So we have an infinite series here, and the goal of this video is to try to figure out the interval of convergence for this series. That’s another way of saying, for what x values, what range of x values is this series going to converge? And like always, pause this video and see if you can figure it out.

So when you look at this series, it doesn't fit cleanly into something like a geometric series or an alternating series. When I see something like this, I think about the ratio test because it tends to be pretty general. To apply the ratio test, we want to think about the limit—the limit as n approaches infinity of the n plus one term divided by the nth term and the absolute value of that. If this thing is less than one, then we are going to converge, and the x values that make this thing greater than 1, we are going to diverge. The x values that make this equal to 1, well then we are going to be inconclusive, and so we're gonna have to use other techniques to think about whether we're going to converge or diverge.

So let's just think about this. Let's just evaluate this. So let's do that limit as n approaches infinity of the absolute value of a sub n plus 1. Well, that's going to be x to the n plus 1. Let me color code this just so we know what we're doing. So this thing right over here is going to be x to the n plus 1 over n plus 1 times 5 to the n plus 1. We're going to divide that by the nth term. We're going to divide that by the nth term, and that's just going to be x to the n over n times 5 to the n. We're going to take the absolute value of this whole thing.

Now, let me simplify this. I'll simplify it down here. This is the same thing as x to the n plus one over n plus one times 5 to the n plus one times the reciprocal of this. So it's going to be n times 5 to the n over x to the n. We could simplify this. This is going to be equal to, let's see, you divide the numerator and denominator by x to the n, you're left with just an x. Then divide the numerator and denominator by 5 to the n, that is going to be—that's a 1. This is a 1, and then this is just going to be 5 to the n plus 1 divided by 5 to the n, that's just going to be a 5.

And so what do we have? We have x times n over distribute the five: 5n plus 5. Let me be careful there. Let me distribute the five, 5n plus 5. 5 times n, 5 times 1. 5n plus 1. 5, 5n plus 5.

All right, so let me just rewrite that. This is going to be equal to the limit as n approaches infinity of the absolute value of this thing. And actually, to help us with this limit, let me rewrite it a little bit. Let me divide the numerator and the denominator both by n.

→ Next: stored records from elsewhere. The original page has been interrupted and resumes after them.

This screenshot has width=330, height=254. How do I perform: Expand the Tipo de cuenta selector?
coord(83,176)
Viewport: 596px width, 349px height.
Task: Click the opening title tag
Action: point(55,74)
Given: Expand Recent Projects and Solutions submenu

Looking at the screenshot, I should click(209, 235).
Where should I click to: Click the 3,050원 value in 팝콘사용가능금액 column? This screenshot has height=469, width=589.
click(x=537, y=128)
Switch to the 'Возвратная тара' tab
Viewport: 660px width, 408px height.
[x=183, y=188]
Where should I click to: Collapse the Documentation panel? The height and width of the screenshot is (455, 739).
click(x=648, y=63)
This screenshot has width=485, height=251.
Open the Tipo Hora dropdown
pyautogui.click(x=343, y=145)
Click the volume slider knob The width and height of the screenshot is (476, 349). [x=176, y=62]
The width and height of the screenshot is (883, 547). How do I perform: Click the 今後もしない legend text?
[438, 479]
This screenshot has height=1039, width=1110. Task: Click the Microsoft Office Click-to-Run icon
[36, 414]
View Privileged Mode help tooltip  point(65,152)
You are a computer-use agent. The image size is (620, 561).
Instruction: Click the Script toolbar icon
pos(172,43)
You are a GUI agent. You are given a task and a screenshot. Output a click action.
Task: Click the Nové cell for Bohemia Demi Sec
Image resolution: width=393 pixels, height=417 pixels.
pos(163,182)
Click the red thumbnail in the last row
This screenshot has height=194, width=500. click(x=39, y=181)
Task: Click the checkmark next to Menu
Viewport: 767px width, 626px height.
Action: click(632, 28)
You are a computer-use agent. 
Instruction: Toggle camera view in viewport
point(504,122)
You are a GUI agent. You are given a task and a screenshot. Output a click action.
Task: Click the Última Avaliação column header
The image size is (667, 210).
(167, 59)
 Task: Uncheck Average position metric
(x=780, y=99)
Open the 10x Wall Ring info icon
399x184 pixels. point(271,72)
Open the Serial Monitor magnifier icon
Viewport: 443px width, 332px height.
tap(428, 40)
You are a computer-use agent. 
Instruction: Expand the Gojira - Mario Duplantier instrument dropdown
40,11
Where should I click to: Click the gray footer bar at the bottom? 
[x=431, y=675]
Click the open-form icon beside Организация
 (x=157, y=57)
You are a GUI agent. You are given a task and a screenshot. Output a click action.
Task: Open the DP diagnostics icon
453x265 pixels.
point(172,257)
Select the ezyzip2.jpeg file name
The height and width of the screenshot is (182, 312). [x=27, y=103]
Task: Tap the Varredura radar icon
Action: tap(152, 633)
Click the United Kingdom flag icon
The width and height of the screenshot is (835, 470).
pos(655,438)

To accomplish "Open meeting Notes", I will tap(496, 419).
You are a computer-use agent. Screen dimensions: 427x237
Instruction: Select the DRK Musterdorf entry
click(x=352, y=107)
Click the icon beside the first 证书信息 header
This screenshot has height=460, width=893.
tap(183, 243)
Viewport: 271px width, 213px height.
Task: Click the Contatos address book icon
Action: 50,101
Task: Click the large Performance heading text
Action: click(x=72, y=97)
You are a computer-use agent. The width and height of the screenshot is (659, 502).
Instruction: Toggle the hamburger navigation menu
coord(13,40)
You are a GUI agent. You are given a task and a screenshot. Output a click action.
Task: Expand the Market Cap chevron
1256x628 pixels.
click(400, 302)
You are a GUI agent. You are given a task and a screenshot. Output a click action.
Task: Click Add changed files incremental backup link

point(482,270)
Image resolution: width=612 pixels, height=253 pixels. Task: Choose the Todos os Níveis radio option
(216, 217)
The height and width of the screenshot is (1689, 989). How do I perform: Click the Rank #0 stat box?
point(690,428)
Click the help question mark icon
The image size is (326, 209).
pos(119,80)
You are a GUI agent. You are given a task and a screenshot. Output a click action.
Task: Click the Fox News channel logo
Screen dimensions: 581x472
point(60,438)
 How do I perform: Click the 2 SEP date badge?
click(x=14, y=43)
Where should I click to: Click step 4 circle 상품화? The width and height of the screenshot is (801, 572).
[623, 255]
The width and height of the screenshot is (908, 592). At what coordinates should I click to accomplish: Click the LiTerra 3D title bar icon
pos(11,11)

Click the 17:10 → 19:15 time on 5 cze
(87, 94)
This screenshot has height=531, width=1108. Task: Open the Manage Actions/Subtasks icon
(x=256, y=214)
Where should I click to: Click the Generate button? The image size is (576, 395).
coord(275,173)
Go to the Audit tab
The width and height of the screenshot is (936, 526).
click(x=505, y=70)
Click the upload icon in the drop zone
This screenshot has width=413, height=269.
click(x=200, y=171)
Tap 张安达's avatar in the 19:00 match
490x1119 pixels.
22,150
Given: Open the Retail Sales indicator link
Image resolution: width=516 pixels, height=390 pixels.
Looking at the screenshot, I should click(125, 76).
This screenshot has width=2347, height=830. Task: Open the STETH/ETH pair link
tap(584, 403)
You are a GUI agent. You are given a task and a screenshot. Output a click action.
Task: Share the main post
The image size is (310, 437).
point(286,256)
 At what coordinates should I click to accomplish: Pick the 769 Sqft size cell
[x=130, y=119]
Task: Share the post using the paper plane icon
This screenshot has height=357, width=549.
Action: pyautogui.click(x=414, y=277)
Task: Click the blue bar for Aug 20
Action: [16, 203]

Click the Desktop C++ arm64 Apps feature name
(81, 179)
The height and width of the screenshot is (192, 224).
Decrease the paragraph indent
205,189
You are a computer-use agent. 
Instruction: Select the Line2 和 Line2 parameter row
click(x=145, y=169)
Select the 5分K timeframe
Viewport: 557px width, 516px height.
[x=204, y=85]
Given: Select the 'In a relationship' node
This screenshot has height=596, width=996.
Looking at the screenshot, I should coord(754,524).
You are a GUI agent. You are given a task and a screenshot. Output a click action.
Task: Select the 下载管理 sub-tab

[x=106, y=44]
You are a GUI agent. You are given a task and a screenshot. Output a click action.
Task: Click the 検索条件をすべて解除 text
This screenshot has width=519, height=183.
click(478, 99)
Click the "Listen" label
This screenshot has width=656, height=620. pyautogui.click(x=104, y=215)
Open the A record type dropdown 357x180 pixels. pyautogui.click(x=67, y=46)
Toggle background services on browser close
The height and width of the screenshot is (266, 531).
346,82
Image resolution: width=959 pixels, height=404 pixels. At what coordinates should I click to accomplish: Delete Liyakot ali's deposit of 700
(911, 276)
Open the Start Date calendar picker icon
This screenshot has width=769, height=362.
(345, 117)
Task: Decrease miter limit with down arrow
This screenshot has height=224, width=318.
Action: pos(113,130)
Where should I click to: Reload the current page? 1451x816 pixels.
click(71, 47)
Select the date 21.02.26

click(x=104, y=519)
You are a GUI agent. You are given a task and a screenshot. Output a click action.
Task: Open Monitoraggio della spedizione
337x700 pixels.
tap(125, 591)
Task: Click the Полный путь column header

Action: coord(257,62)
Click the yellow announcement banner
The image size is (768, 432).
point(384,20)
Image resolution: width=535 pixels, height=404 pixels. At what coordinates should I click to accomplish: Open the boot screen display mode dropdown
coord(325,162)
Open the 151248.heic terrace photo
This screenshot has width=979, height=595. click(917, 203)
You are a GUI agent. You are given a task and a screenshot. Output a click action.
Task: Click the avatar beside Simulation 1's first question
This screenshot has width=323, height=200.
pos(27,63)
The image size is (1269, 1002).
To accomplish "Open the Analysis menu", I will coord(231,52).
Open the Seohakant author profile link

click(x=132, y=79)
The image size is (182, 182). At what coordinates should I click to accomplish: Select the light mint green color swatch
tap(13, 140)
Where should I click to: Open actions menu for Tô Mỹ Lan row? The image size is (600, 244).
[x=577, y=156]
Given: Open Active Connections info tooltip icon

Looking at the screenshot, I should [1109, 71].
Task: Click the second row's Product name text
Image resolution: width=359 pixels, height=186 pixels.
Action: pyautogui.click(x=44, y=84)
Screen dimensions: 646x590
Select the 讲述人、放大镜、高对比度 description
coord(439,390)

I'm not changing the value; I'm doing the same thing to the numerator and the denominator. I'm dividing it by the same value. So if I divide the numerator and denominator by n, this is going to be the same thing as x over 5 plus 5 to the n.

So when I divide the numerator and denominator by n, it becomes very clear what happens as n approaches infinity. As n approaches infinity, x doesn't change, 5 doesn't change, but 5 over n goes to 0. And so this limit is going to be equal to x over 5. So that's a pretty neat, clean thing.

So now we can use this to think about—actually, let me write this. This is going to be the absolute value of x over 5. And so now we can think about under which conditions is the absolute value of x over 5 going to be less than one and we're going to definitely converge? Under what conditions are we going to be greater than one and definitely diverge? And then on what conditions is it inconclusive?

So let's just see when we know we can converge. The absolute value of x over 5 is less than 1. This is our convergence situation. Well, that's the same thing as saying that negative 1 is less than x over 5, which is less than 1. If you multiply all the sides by 5, this is the same thing as negative 5 is less than x, which is less than 5.

So if we know that this is true, this is definitely going to be part of the interval of convergence. We know that if x meets these constraints, then our series is going to converge. But we're not done yet; we have to think about the inconclusive case.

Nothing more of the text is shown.